To being with, it was fun… But in the end, it was the Sunday afternoons he couldn’t cope with, and that terrible listlessness which starts to set in at about 2:55, when you know that you’ve had all the baths you can usefully have that day, that however hard you stare at any given paragraph in the papers you will never actually read it.   

Still, Wowbagger does come up with a solution: he invents a game whereby he decides to insult everyone in the universe in alphabetical order. When he finally insults a being that is more powerful than him, the Great Prophet Zarquon, the latter kills him, ending his torment.

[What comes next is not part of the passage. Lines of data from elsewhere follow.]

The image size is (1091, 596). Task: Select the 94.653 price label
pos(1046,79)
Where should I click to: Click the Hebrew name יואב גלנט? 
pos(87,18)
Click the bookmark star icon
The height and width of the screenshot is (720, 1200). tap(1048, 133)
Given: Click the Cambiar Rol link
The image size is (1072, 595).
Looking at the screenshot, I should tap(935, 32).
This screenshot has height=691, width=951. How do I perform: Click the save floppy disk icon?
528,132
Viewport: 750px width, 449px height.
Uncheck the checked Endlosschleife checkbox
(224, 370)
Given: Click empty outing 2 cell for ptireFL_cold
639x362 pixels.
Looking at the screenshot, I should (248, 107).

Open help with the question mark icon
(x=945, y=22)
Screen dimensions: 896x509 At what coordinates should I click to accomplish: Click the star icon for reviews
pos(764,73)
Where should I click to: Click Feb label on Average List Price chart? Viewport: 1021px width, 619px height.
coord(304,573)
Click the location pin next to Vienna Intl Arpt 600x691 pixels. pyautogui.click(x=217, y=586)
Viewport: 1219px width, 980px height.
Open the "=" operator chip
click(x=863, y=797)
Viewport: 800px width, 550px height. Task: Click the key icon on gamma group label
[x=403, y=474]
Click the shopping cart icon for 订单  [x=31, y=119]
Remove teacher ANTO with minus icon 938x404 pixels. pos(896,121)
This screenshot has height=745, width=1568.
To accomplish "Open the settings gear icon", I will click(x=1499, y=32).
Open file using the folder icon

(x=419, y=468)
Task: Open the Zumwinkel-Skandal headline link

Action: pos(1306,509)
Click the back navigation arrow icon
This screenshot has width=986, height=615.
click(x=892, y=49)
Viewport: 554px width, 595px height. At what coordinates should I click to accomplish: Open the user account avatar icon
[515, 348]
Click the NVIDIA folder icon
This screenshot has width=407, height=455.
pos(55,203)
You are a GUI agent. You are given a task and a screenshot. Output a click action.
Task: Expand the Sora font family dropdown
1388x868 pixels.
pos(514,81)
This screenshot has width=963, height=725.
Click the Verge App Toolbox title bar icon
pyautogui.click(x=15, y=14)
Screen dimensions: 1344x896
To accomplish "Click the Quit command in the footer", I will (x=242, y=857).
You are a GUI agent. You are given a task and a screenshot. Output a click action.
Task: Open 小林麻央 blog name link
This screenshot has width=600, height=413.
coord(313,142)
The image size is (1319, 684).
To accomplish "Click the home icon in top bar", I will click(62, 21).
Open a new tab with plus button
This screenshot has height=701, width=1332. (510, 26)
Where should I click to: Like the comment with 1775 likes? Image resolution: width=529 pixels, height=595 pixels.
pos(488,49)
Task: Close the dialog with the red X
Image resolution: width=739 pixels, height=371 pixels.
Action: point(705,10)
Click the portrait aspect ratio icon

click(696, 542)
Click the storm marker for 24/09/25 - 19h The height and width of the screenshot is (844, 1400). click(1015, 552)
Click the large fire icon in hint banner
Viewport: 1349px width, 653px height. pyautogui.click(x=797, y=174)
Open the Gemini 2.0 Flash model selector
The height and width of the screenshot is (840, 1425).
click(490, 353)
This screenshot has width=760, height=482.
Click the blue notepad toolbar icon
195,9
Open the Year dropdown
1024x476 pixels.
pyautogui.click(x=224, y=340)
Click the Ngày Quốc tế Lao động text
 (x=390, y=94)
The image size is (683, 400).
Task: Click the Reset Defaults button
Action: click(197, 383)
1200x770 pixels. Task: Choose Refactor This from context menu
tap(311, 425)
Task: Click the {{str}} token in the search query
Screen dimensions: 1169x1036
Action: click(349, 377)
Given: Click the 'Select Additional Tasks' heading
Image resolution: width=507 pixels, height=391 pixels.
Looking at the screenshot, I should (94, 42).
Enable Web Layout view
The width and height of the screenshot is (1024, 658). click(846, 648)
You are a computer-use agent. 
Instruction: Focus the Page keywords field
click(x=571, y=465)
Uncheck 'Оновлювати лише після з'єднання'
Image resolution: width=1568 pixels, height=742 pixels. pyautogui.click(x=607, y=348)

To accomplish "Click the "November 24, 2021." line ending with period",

Such readings can make us conclude that there is no point whatsoever in attempting to become immortal, that immortality can only be accompanied by decrepitude, loneliness, and boredom. Can we imagine a circumstance where immortality can actually be happy and fulfilling? If we now briefly look back at the Utnapishtim story, there is no indication that the latter feels lonely or isolated in his private paradise. It is true that he is not alone there, but with his beloved wife, and he has commerce with the gods. There is another, recent example that counteracts the prevailing narrative – except it doesn’t come from literature, but film. The series Black Mirror (on Netflix) is usually known for its dystopian technological themes. However, in the acclaimed episode ‘San Junipero’, the ending is uncharacteristically positive. The two protagonists, Yorkie and Kelly, find themselves in a technologically-driven simulated reality made for the elderly and the dying. This place is a kind of paradise where the minds of the deceased can live forever. Yorkie and Kelly, falling in love, choose to live in this paradise forever. The fairy tale theme of ‘happily ever after’ finds here a technological embodiment. In other words, love can give sense to immortality.